Brief.
Each entry needs to be duplicated exactly.
Top of Data shown
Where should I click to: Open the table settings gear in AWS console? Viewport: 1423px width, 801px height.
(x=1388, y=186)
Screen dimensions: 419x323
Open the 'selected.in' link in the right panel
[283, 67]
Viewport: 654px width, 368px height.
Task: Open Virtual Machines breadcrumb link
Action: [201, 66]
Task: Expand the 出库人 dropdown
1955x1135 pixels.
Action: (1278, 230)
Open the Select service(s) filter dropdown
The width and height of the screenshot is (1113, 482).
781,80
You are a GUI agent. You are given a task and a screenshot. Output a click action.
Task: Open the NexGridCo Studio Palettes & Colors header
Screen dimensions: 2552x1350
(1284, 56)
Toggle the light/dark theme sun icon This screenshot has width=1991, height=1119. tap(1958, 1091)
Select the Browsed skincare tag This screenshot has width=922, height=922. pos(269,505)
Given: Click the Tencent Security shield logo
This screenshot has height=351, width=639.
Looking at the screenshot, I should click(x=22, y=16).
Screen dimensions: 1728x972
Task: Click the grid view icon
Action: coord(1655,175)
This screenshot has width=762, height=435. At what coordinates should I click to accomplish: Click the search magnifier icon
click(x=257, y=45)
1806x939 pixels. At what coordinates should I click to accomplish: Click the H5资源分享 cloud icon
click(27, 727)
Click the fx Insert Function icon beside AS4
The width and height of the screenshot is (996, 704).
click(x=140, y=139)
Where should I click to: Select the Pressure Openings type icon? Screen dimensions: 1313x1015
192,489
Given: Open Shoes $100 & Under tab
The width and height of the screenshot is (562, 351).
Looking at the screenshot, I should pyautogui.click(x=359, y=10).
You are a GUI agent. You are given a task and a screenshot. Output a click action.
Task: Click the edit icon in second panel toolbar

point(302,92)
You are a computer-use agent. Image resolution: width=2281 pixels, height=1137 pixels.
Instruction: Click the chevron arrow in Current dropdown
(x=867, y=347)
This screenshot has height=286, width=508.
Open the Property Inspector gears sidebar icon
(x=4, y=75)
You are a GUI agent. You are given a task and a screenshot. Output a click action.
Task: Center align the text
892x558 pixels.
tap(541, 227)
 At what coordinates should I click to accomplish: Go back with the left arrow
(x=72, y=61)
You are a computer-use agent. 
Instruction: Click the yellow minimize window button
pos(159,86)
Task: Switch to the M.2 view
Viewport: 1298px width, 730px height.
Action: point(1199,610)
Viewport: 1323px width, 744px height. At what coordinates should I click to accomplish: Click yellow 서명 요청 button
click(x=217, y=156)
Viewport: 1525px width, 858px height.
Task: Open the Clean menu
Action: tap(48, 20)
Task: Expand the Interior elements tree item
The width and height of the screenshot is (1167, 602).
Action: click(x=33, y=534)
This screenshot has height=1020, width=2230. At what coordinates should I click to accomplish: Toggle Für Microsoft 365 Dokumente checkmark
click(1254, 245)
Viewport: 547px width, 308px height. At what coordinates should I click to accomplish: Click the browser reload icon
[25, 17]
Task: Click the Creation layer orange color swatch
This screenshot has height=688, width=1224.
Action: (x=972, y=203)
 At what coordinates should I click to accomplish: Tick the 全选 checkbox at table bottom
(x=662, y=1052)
Bottom of Data shown
Answer space.
Where should I click to: Open the table settings gear in AWS console? Viewport: 1423px width, 801px height.
(x=1388, y=186)
Screen dimensions: 419x323
Open the 'selected.in' link in the right panel
[283, 67]
Viewport: 654px width, 368px height.
Task: Open Virtual Machines breadcrumb link
Action: [201, 66]
Task: Expand the 出库人 dropdown
1955x1135 pixels.
Action: (1278, 230)
Open the Select service(s) filter dropdown
The width and height of the screenshot is (1113, 482).
781,80
You are a GUI agent. You are given a task and a screenshot. Output a click action.
Task: Open the NexGridCo Studio Palettes & Colors header
Screen dimensions: 2552x1350
(1284, 56)
Toggle the light/dark theme sun icon This screenshot has width=1991, height=1119. tap(1958, 1091)
Select the Browsed skincare tag This screenshot has width=922, height=922. pos(269,505)
Given: Click the Tencent Security shield logo
This screenshot has height=351, width=639.
Looking at the screenshot, I should click(x=22, y=16).
Screen dimensions: 1728x972
Task: Click the grid view icon
Action: coord(1655,175)
This screenshot has width=762, height=435. At what coordinates should I click to accomplish: Click the search magnifier icon
click(x=257, y=45)
1806x939 pixels. At what coordinates should I click to accomplish: Click the H5资源分享 cloud icon
click(27, 727)
Click the fx Insert Function icon beside AS4
The width and height of the screenshot is (996, 704).
click(x=140, y=139)
Where should I click to: Select the Pressure Openings type icon? Screen dimensions: 1313x1015
192,489
Given: Open Shoes $100 & Under tab
The width and height of the screenshot is (562, 351).
Looking at the screenshot, I should pyautogui.click(x=359, y=10).
You are a GUI agent. You are given a task and a screenshot. Output a click action.
Task: Click the edit icon in second panel toolbar

point(302,92)
You are a computer-use agent. Image resolution: width=2281 pixels, height=1137 pixels.
Instruction: Click the chevron arrow in Current dropdown
(x=867, y=347)
This screenshot has height=286, width=508.
Open the Property Inspector gears sidebar icon
(x=4, y=75)
You are a GUI agent. You are given a task and a screenshot. Output a click action.
Task: Center align the text
892x558 pixels.
tap(541, 227)
 At what coordinates should I click to accomplish: Go back with the left arrow
(x=72, y=61)
You are a computer-use agent. 
Instruction: Click the yellow minimize window button
pos(159,86)
Task: Switch to the M.2 view
Viewport: 1298px width, 730px height.
Action: point(1199,610)
Viewport: 1323px width, 744px height. At what coordinates should I click to accomplish: Click yellow 서명 요청 button
click(x=217, y=156)
Viewport: 1525px width, 858px height.
Task: Open the Clean menu
Action: tap(48, 20)
Task: Expand the Interior elements tree item
The width and height of the screenshot is (1167, 602).
Action: click(x=33, y=534)
This screenshot has height=1020, width=2230. At what coordinates should I click to accomplish: Toggle Für Microsoft 365 Dokumente checkmark
click(1254, 245)
Viewport: 547px width, 308px height. At what coordinates should I click to accomplish: Click the browser reload icon
[25, 17]
Task: Click the Creation layer orange color swatch
This screenshot has height=688, width=1224.
Action: (x=972, y=203)
 At what coordinates should I click to accomplish: Tick the 全选 checkbox at table bottom
(x=662, y=1052)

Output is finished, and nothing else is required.